Baby proofing the bathroom
Baby-proofing the bathroom should be fairly easy in the beginning (until potty training starts) as the only time your baby will be in there is during bath times.
What to babyproof in the bathroom
In your bathroom, you should babyproof the following things.
- Door. For your bathroom door, it’s okay to use a door knob lock. Once you start potty training you’ll be able to remove it and swap it out for finger pinch guards.
- Toilet. Yes, playing in the toilet is unhygienic, but for small kids, it also is a potential drowning hazard. Therefore, installing a toilet lock is necessary.

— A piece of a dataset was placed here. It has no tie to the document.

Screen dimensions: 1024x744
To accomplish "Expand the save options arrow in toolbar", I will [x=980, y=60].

- Bathtub. Whenever your baby is in the tub, you’ll obviously always be around and attentive. Adding in nonslip bathtub mats and spout covers can help avoid accidents – especially once they start standing.

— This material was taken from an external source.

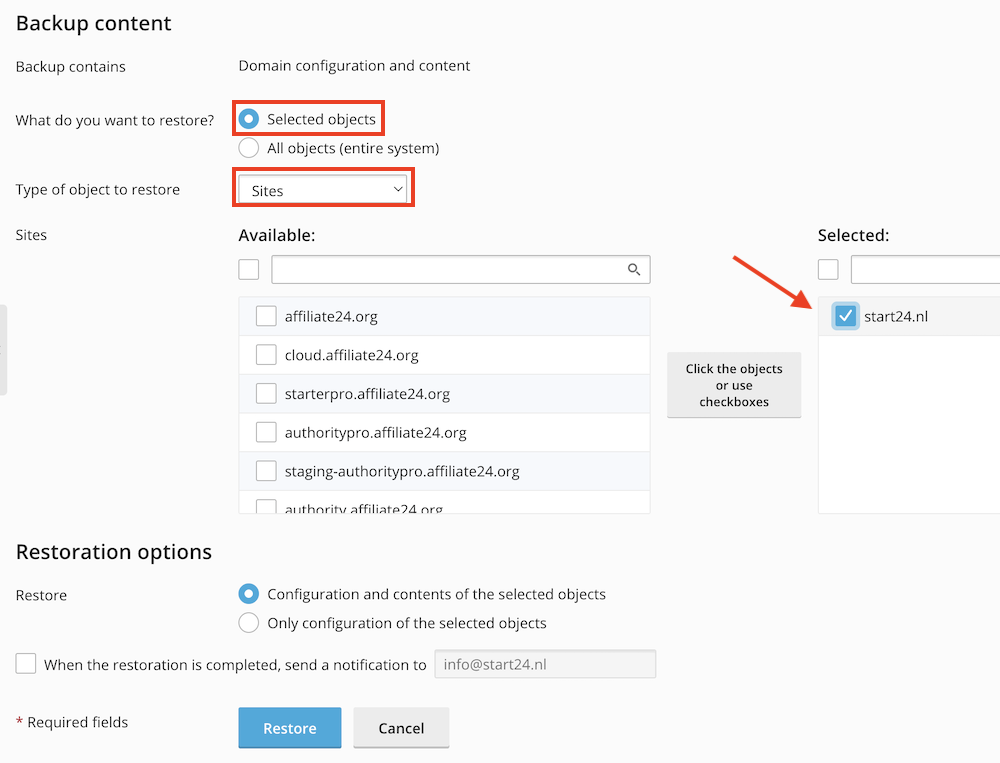Open the 'Type of object to restore' dropdown
Viewport: 1000px width, 763px height.
(323, 190)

Baby proofing the living room
You’ll probably spend a lot of time in the living room, especially once your baby becomes more mobile. Therefore, it’s important to make sure that your living room is babyproofed so that when you’re in the living room it’s enjoyable and stress-free for you both.
What to babyproof in the living room
When baby-proofing your living room you want to focus on the following things.
- Fireplace. If you have a fireplace in your living room it’s important to make sure that the fireplace tools are kept out of their reach and that you have a gate or glass around it.
Baby proofing the yard and outside the house
Outside time is very important for babies and toddlers. However, the outside world has a ton of potential hazards – even your own yard.
What to babyproof in the yard and outside of the house
To make your yard and outside the house as safe as possible you’ll need to babyproof the following items.
- Outdoor furniture. With outdoor furniture, you probably won’t need to anchor anything. However, it’s important to make sure you have edge guards for any sharp corners.
- Plants. Make sure that you don’t have any dangerous plants in your yard. Additionally, if using pesticides make sure that they are child friendly.
- Block water activities. If you have a pool, hot tub, etc, make sure that you have a gate or other safety measures in place that prevents your child from accessing them.
- Tools. Keep outside tools and hoses stored in a shed or garage.
- Outdoor appliances. When not in use keep grills and firepits covered.
Now that you’re aware of all of the possible hazards both inside and outside of your home, it’s easy to create your personalized babyproofing checklist that will minimize the risks and make your home an enjoyable, safe place for your baby.